«Get back in»: Drei Wörter, übermittelt per Handy im Jahr 2014, brachten Michelle Carter ein Jahr Haft ein. Ihr Freund, 18 Jahre alt, wollte sich in einem Truck mit Abgas vergiften. Er brach den Selbstmordversuch ab. Carter jedoch, eingeweiht in die Depressionen ihres Partners, riet ihm per Telefon, die Sache durchzuziehen. Mit Erfolg.

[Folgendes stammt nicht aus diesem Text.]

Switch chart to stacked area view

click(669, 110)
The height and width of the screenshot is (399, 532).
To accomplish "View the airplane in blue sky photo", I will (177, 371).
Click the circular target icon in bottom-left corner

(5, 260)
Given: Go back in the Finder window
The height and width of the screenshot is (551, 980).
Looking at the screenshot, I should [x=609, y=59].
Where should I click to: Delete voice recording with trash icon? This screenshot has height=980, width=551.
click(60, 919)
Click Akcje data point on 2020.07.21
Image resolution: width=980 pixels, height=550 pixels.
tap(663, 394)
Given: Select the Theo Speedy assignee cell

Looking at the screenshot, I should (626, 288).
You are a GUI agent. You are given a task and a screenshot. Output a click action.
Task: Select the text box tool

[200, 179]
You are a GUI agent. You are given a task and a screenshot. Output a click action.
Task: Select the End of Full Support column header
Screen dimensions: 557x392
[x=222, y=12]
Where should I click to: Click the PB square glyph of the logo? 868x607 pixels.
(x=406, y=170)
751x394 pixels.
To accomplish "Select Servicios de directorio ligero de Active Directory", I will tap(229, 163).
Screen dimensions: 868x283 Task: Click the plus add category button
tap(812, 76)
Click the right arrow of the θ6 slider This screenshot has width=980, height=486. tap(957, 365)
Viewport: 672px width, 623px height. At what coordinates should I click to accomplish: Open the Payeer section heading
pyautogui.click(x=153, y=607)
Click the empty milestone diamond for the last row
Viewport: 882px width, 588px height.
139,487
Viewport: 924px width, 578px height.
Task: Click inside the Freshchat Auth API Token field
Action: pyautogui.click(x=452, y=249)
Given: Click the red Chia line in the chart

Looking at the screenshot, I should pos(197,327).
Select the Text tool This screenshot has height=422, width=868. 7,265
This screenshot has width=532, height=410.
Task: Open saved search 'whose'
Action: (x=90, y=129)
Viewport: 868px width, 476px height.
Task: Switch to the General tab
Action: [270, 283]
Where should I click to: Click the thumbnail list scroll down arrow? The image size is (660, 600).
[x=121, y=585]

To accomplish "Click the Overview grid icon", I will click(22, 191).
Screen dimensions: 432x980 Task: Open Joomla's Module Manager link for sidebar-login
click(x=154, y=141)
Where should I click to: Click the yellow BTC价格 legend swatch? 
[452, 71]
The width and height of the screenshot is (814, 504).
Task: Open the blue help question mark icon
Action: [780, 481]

Bis heute ist unklar, wie sich das genau abgespielt hat. Der Gerichtsfall erregte weltweites Aufsehen, weil er eine juristische Grundfrage betraf: Ab wann ist Beihilfe zum Suizid fahrlässige Tötung? Zudem ging es im Fall um junge Liebe und Tod – eine medienwirksame Story.
True Crime mit Hürden
Die US-Serie «The Girl from Plainville» (Hulu) erzählt den Fall Michelle Carter detailgetreu nach, mit Elle Fanning in der Hauptrolle. Warum das Projekt angegangen wurde, versteht sich leicht: True-Crime-Fiktionalisierungen sind im Trend, für Elle Fanning ist die Rolle eine willkommene Herausforderung. Inhaltlich bietet der Stoff alles, was man sich an Drama wünschen kann.
Gleichzeitig darf man aufgrund der Prämisse aber Bedenken anmelden: Die Verfilmung schlachtet Schlagzeilenfutter aus und läuft Gefahr, dass sie eine tragische Geschichte trivialisiert. Zudem drohen dramaturgische Hürden, weil der Kern des Plots auf unzähligen SMS und Prozessakten beruht.
Gelungene Umsetzung
Beim Schauen der ersten Folge merkt man aber: Der Stoff ist in guten Händen. Der Erzählton ist unaufgeregt, die Einführung ins Geschehen erfolgt sorgsam. Der Fokus liegt vorerst bei der Mutter des verstorbenen Jungen (Chloë Sevigny): Sie wusste um die Todessehnsucht ihres Sohnes, aber nur wenig über die junge Frau, die diese Sehnsucht taktangebend bediente.
«The Girl from Plainville» wagt Zeitsprünge. Die Handlung verlegt sich an den Anfang der Beziehung der beiden jungen Leute, und baut von dort auf. Das ist die Stärke der Serie: Die Interaktion zwischen zwei jungen Menschen, deren Verhältnis auf eine gegenseitige Toxizität herausläuft. Er lässt sie schonungslos an seinen morbiden Gedanken teilhaben. Und sie entwickelt eine krankhafte Faszination dafür.
Die Serie lässt nach
Von den insgesamt acht Folgen überzeugen die ersten fünf: Die Durchmischung der Zeitebenen dient dem Spannungsbogen, die Perspektiven wechseln oft. Sukzessive kommen neue Handlungselemente dazu. Die Drehbücher vermeiden es gekonnt, in allzu rührseliges Fahrwasser abzudriften.
In den letzten Folgen beginnt «The Girl from Plainville» aber zu schwächeln: Die Beziehung der beiden Teenager ist abgehakt, es geht jetzt mehr und mehr um das Gerichtsverfahren, welches sich in die Länge zieht und dem Geschehen auf emotionaler Ebene nur noch wenig hinzufügt.
Störende Augenbrauen
Zudem trägt Elle Fanning in den Gerichtszenen markant nachgezeichnete Augenbrauen, um der echten Michelle Carter zu gleichen – ein unnötiger Griff in den Schminkkoffer. In dieser Phase steigt der Reiz, die Serie abzubrechen.
Aber es lohnt sich, dranzubleiben. Denn in der letzten Folge ist zwar schon alles gesagt und getan, aber durch eine weitere, clevere Montage von Schlüsselmomenten des Geschehens überzeugt der Abschluss mit stiller, aufwühlender Kraft.